Pada Pilkada Di Aceh, Mantan Napi Telah Diperbolehkan Untuk Ikut Serta Memilih

Rakyatmerdeka.co – News, Majelis hakim Mahkamah Konstitusi mengabulkan permohonan uji materi Pasal 67 (2) UU No. 11 tahun 2006 mengenai Pemerintahan Aceh yang diajukan mantan narapidana Abdullah Puteh.

“Majelis hakim memutuskan mengabulkan permohonan dari pihak pemohon untuk seluruhnya,” ungkap Hakim Arif Hidayat di Ruang Sidang Pleno Mahkamah Konstitusi, Mahkamah Konstitusi, Jakarta (23/8).

Dalam permohonan uji materi tersebut, Abdullah Puteh merasa dirinya terdiskriminasi lantaran tak dapat ikut serta dalam pilkada serentak karena pernah menjadi narapidana sebagaimana yang sudah ditetapkan oleh Undang – Undang yang diujimaterikan.

Hasilnya, majelis hakim MK memutuskan untuk menerima uji materi tersebut dengan pertimbangan sementara mengenai pasal Pasal 67 ayat (2) huruf G UU 11/2006 bertentangan dengan UUD 1945 secara bersyarat (conditionally unconstitutional) sepanjang tidak dimaknai dikecualikan bagi mantan terpidana.

Baca Juga : Ahok Tidak Mau Ikut Kampanye Dengan Dalih Mau Mengawal Pembahasan APBD

Menanggapi hal itu, kuasa hukum Abdullah Puteh, Supriyadi Adi menyebutkan, menilai keputusan yang diambil oleh majelis hakim MK sudah tepat. hal ini dikarenakan, meskipun Aceh diatur oleh UU spesial, akan tetapi seharusnya dalam aturan tersebut tidak bertentangan dengan UU yang lebih tinggi.

“Makanya dengan ini kita uji, karena sudah ada yurisprudensi dari MK yang nomor 42 tadi disebutkan bahwa narapidana itu sudah tidak berlaku.

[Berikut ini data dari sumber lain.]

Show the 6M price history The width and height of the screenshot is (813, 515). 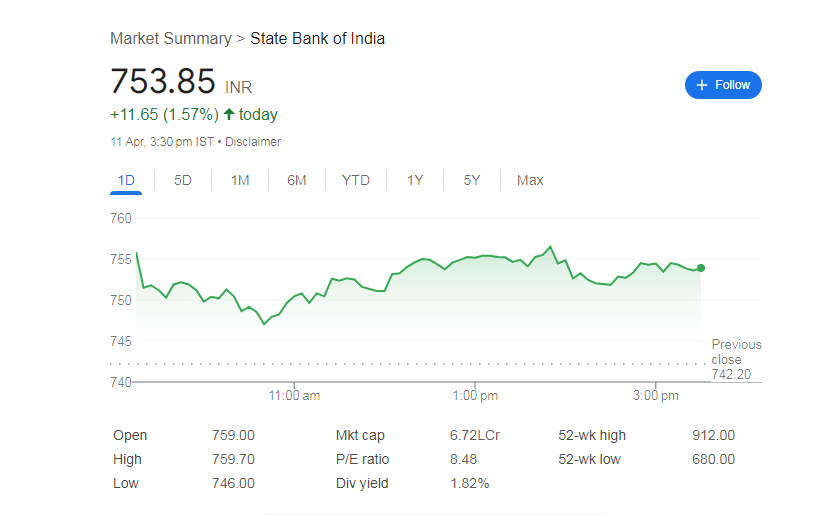point(297,180)
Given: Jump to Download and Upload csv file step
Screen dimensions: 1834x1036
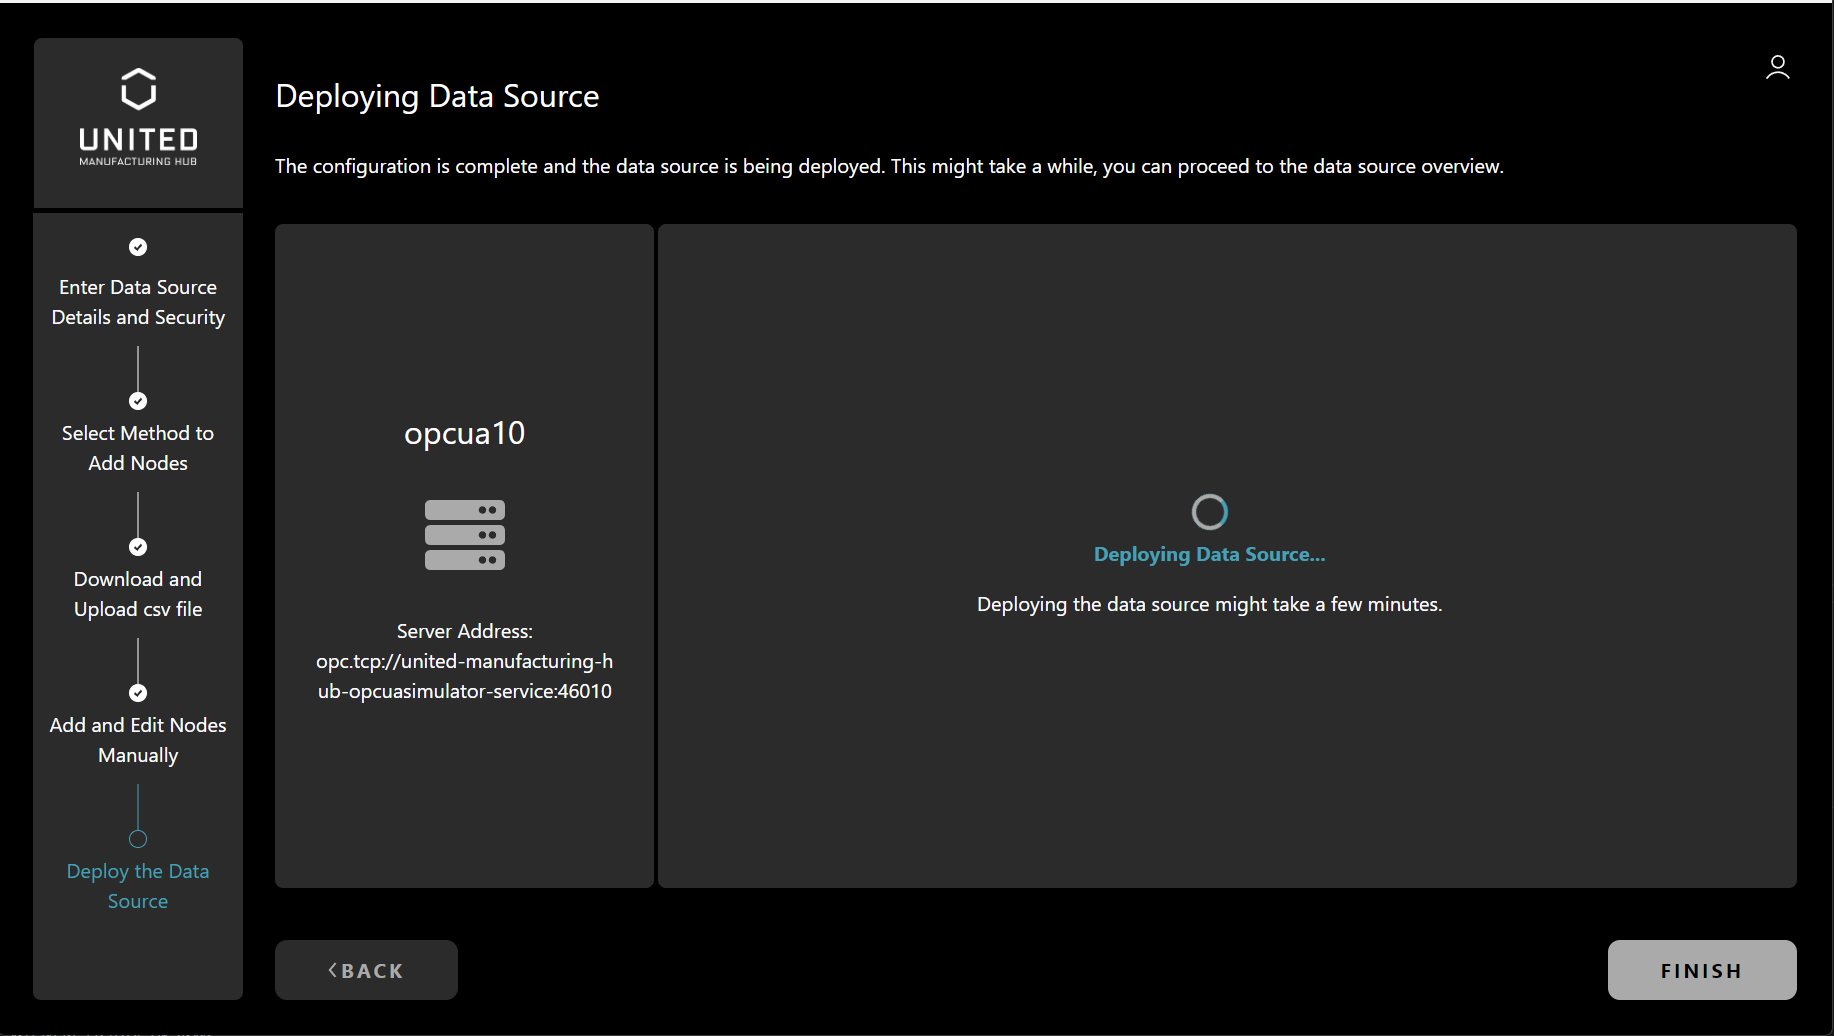Looking at the screenshot, I should [138, 594].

Yang berhubungan dengan Undang – Undang itu kan sudah dikabulkan oleh Mahkamah Konstitusi namun Undang – Undang Aceh masih mengatur, makanya waktu itu kita uji, nah sekarang semua aturan pilkada salah satunya dengan mantan narapidana sudah tidak ada masalah,” ungkap Supriyadi.

Dalam putusan tersebut, ungkap Supriyadi, mantan narapidana diperbolehkan untuk mengikuti proses pemilihan kepala daerah. Dengan catatan selama dalam prosesnya mengatakan secara jujur bahwa dirinya pernah menjadi narapidana.

“Ya jadi kata majelis tadi mengatakan boleh dengan catatan mengatakan kepada publik bahwa dia mantan napi,” ungkap Supriyadi.

Supriyadi menambahkan, pada sekarang Abdullah Puteh sudah mendaftarkan diri sebagai calon gubernur Aceh dari jalur independen.

“Dia sudah daftar dan memang saat ini belum diverifikasi dan sekarang kalau dilakukan verifikasi akan semakin kuat,” tutup Supriyadi.